A line belongs in the answer if it contains "pixels"; copy every such line from the entries below.

*** Extracted information ***

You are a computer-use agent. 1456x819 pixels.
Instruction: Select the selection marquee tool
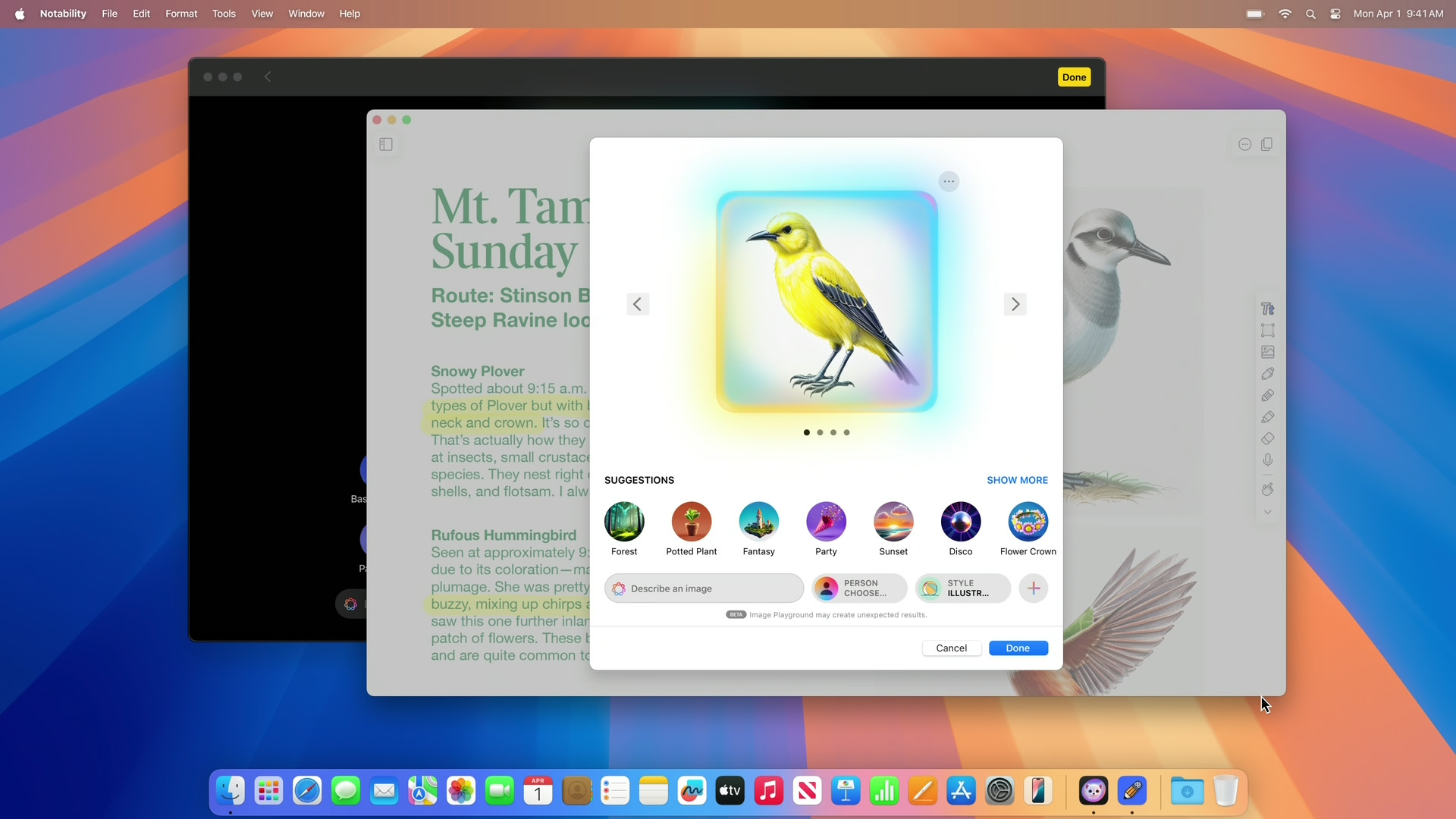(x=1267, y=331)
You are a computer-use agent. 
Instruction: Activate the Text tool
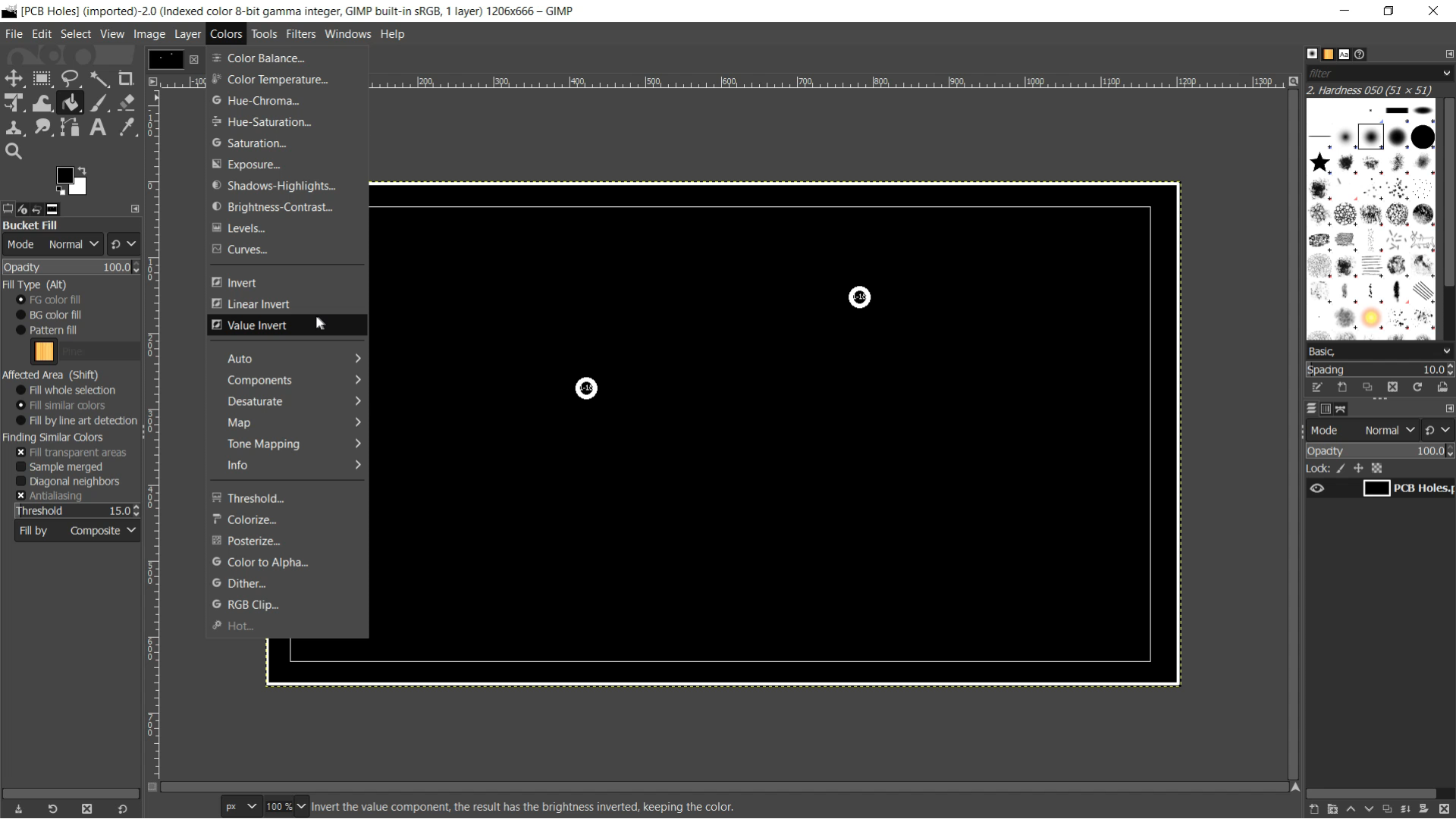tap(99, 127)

*** End of Extracted information ***
*** Extracted information ***

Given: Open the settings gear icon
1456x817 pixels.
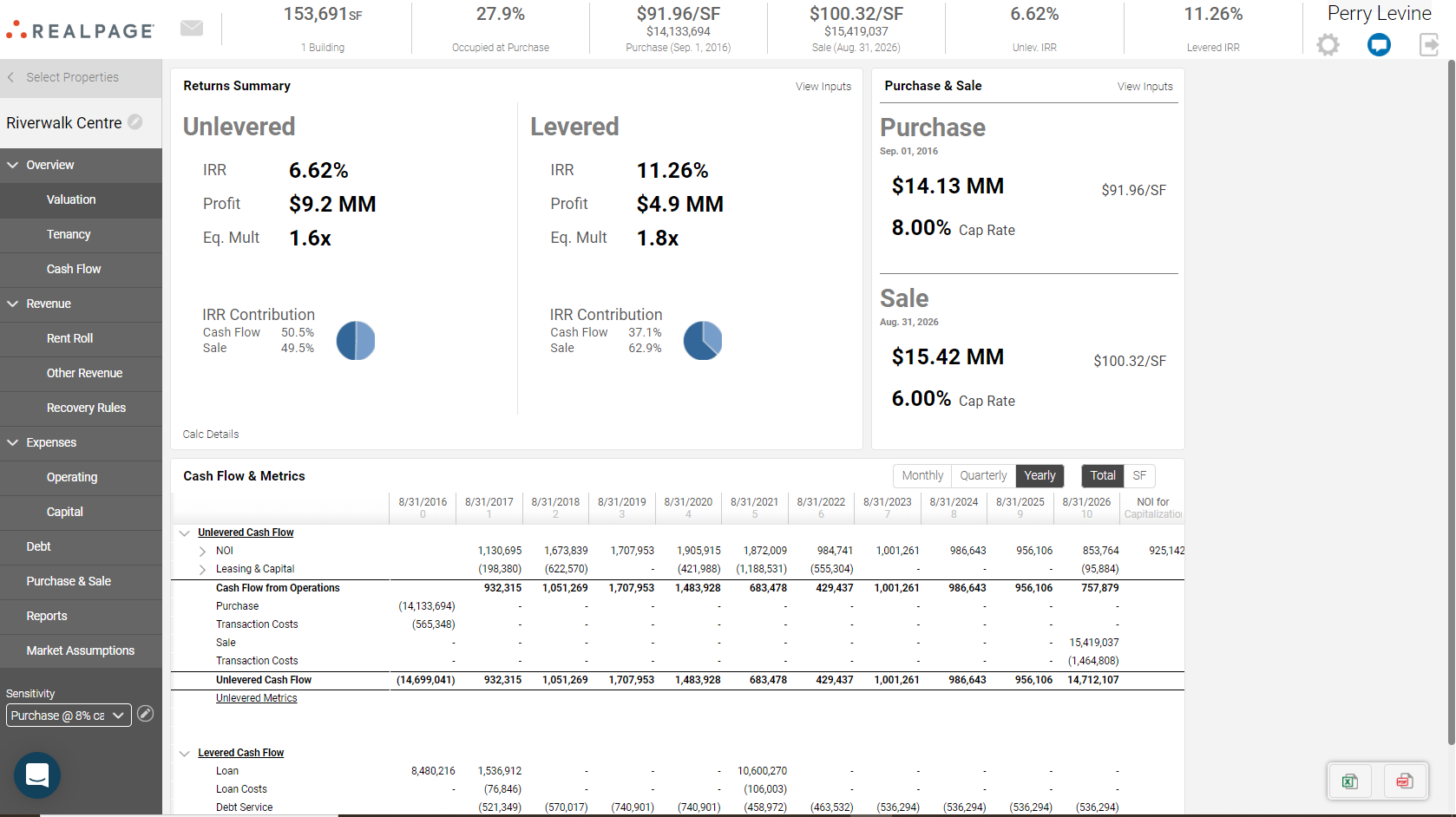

*** End of Extracted information ***

**Answer to the exercise:**
You are a computer-use agent. 1456x819 pixels.
1456x817 pixels.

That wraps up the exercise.